> [PAGE EXCERPT]:
════════
# Those little O-rings! (oxy-fuel welding tips)



## Joel_BC (Nov 10, 2009)

Yesterday, I was using my acetylene rig and had a heat pop that went so far as to become a backfire - and I could tell it had then burned out an O-ring where the tip seats in the torch handle, 'cause it blew some smoke out one side of the handle at the base of the tip.

I shut off the acetylene, and then the oxygen. Waited for the handle and tip to cool down, then took the tip off. Yep, another fried O-ring. Well, I've had a very few of this sort of mishap. _Usually_, when the O-rings go it's just old age and apparently the annual temperature and humidity ranges in my work area - which can go from well below freezing in winter to 90 degrees F in summer.

The welding-supply shops in my little rural area sell Victor-brand equipment, which is what mine is. They sell complete torch/regulator/gas-line kits. They's also have some extra tips in stock, at $25 - $80 each. But they're mighty slack in stocking the needed O-rings for replacement of same. I guess they'd much rather sell you a new tip for $40! Anybody else noticed this?


----------



## Ray (Dec 5, 2002)
════════
> [SOURCE MATERIAL]:
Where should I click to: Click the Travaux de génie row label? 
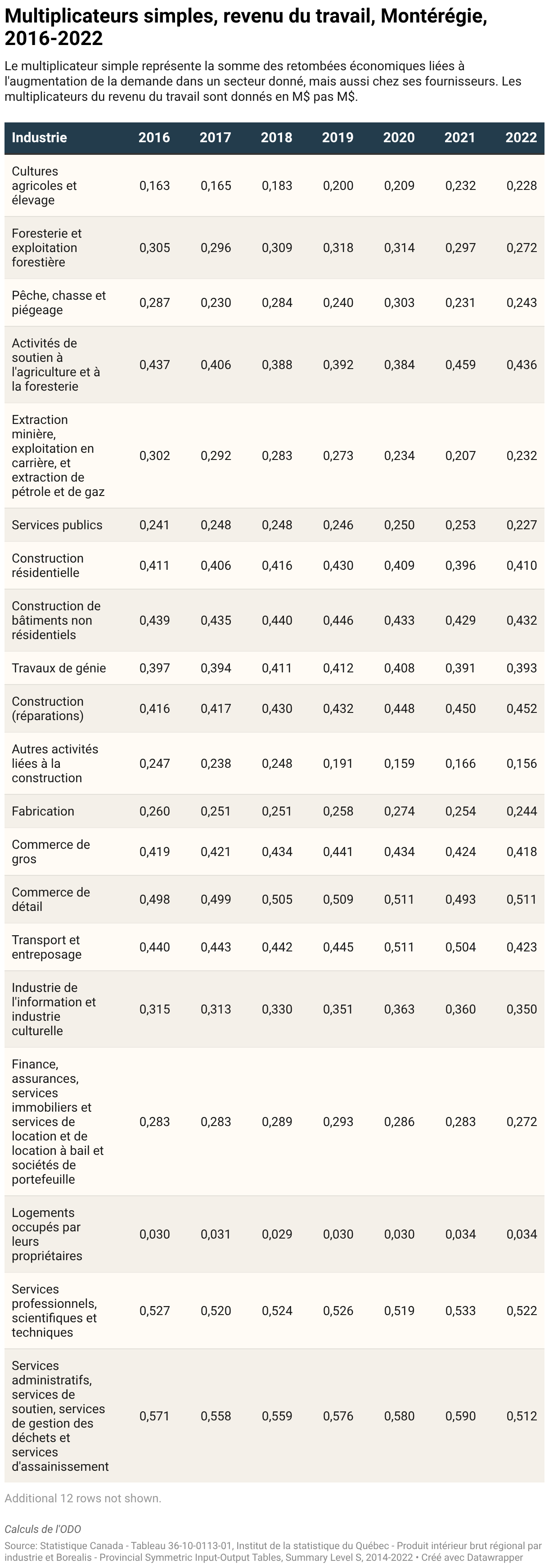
════════
> [WHAT IS BEING ASKED]:
List every dollar amount mentioned in the oxy-fuel welding thread above.

> [RESULT OF THIS EXERCISE]:
$25, $80, $40